Student_ID | Student_Name | Student_Age | Subject_ID |
101 | John | 20 | C01 |
102 | Robert | 20 | C04 |
103 | Anik | 21 | C01 |
104 | James | 22 | C02 |
105 | Trump | 21 | C03 |
106 | Charles | 20 | C04 |
107 | Deny | 20 | C03 |
108 | Varun | 21 | C04 |
Student
Subject_ID | Subject_Name |
C01 | Math |
C02 | Java |
C03 | C |
C04 | DBMS |
Subject
Therefore, both these tables 'student' and 'subject' are allowed to combine using a join operation and can be seen as following in the cluster file.
Cluster Key | ||||
Subject_ID | Subject_Name | Student_ID | Student_Name | Student_Age |
C01 | Math | 101 | John | 20 |
103 | Anik | 21 | ||
C02 | Java | 104 | James | 22 |
C03 | C | 105 | Trump | 21 |
107 | Deny | 20 | ||
C04 | DBMS | 102 | Robert | 20 |
106 | Charles | 20 | ||
108 | Varun | 21 |
Student + Subject
If we have to perform the insert, update and delete operations on the record, then we can perform them directly because the data is sorted on that key with which searching and accessing is done. In the given table (Student + Subject), the cluster key is a Subject_ID.

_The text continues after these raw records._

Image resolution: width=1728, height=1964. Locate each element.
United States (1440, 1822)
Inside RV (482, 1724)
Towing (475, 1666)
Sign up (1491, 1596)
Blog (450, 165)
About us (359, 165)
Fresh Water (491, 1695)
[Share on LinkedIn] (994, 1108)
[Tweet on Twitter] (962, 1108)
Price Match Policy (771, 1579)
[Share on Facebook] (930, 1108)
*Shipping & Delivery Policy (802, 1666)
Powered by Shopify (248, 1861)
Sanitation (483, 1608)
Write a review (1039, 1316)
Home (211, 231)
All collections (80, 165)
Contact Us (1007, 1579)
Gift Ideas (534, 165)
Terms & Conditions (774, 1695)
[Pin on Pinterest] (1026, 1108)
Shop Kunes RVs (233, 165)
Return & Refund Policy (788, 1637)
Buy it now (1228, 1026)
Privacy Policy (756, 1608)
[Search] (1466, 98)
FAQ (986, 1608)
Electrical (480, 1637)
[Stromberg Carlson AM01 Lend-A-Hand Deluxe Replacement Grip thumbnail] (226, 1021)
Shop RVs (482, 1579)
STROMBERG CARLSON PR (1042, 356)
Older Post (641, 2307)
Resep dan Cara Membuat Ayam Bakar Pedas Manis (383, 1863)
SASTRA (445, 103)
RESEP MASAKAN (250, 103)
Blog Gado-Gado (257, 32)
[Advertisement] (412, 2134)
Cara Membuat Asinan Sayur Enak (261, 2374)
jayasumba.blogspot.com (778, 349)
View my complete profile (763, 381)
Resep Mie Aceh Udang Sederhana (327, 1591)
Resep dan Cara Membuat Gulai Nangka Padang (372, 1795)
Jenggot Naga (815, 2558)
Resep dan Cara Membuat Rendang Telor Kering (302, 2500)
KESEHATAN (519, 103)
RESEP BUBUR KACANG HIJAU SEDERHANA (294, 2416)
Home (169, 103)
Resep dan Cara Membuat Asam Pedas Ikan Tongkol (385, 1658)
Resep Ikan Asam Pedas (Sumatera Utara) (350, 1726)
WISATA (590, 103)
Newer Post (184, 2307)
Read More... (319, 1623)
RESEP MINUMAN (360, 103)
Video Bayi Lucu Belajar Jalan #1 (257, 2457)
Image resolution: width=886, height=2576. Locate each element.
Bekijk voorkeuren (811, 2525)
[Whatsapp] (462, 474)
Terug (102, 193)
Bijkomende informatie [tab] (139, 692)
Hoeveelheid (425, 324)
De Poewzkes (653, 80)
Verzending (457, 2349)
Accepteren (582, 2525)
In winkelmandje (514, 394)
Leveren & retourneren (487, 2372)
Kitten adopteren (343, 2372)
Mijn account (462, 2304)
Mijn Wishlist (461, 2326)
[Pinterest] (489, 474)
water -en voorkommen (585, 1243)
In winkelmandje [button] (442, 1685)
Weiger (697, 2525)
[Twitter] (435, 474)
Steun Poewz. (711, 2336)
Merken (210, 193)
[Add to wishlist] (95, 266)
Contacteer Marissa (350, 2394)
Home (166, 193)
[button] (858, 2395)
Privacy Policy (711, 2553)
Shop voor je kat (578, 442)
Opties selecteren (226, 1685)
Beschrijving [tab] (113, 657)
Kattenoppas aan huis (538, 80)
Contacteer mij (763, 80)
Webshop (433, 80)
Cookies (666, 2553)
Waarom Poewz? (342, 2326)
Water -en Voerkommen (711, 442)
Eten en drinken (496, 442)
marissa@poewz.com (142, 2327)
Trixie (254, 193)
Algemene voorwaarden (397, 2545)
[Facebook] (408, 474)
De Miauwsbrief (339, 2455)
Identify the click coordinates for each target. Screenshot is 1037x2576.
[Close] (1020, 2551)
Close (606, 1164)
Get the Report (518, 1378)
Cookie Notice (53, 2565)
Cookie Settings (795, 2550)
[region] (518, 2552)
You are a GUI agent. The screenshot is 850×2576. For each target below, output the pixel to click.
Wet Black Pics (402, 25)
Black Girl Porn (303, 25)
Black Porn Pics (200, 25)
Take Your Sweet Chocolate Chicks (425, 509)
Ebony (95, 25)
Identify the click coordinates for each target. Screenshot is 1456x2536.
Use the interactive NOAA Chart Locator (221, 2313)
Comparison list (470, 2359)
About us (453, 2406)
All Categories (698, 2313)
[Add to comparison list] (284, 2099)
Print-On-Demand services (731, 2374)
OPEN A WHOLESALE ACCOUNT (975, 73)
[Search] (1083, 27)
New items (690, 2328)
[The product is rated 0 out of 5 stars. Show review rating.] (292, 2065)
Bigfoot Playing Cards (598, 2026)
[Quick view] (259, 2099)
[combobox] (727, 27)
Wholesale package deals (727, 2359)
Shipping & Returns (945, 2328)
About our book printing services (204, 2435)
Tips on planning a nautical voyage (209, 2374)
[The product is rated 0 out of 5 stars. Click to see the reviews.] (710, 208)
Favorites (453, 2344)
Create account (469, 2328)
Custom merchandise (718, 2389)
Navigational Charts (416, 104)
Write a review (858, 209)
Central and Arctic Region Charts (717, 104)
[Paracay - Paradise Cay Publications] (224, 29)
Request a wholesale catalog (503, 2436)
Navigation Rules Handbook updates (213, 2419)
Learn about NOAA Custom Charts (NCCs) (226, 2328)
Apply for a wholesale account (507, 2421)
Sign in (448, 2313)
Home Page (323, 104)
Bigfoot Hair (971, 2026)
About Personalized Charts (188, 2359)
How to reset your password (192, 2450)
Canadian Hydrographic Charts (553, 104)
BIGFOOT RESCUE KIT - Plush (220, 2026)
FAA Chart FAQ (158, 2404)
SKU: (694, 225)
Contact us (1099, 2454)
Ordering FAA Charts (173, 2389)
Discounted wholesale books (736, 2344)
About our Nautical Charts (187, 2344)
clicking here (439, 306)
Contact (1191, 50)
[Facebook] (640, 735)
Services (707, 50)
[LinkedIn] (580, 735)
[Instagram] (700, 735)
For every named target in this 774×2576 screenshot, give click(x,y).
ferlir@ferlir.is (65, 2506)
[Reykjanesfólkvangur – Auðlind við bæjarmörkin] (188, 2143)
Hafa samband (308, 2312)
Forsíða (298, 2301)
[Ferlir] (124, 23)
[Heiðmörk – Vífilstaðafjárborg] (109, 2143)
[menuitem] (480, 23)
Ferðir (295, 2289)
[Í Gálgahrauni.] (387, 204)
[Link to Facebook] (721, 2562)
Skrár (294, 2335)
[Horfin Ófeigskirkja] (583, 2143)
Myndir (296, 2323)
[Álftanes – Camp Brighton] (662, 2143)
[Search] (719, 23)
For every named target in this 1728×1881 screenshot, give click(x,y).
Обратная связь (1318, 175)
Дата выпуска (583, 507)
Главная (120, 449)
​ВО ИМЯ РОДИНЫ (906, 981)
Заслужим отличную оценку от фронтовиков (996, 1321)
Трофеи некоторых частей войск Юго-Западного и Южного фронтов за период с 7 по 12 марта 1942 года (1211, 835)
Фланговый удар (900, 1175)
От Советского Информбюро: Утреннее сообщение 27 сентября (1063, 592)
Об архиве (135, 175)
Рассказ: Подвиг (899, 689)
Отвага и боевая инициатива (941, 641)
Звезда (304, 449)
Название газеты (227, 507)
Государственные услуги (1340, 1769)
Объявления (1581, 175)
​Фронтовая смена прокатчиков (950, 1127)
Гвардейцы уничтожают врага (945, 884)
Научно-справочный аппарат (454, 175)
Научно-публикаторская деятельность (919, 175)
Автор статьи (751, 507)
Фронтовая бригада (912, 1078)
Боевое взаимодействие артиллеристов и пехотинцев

Types of Cluster File Organization
In the database, cluster file organization is categorized into two different types:
1. Indexed Cluster
2. Hash Cluster
Indexed cluster
In this type of cluster, records are grouped or combined on the basis of the cluster key and then stored together. As we described in the above example, both the table's records are combined on the cluster key, so student + Subject is an example of an Indexed cluster.
Hash Cluster
In this type of cluster file organization, end-users can easily generate the hash key for the cluster key and store the records of both database tables with the same generated value of the hash key.
Advantages of Clustered File Organization
- This type of file organization is used in the database at the time when there is an urgent request for combining the database tables.
- When there is one to many mapping between the database tables, then this method is much efficient.
Disadvantages of Clustered File Organization
- For large databases, the performance of this method is less.
- This method cannot be used at that time when there is any alter in the joining condition.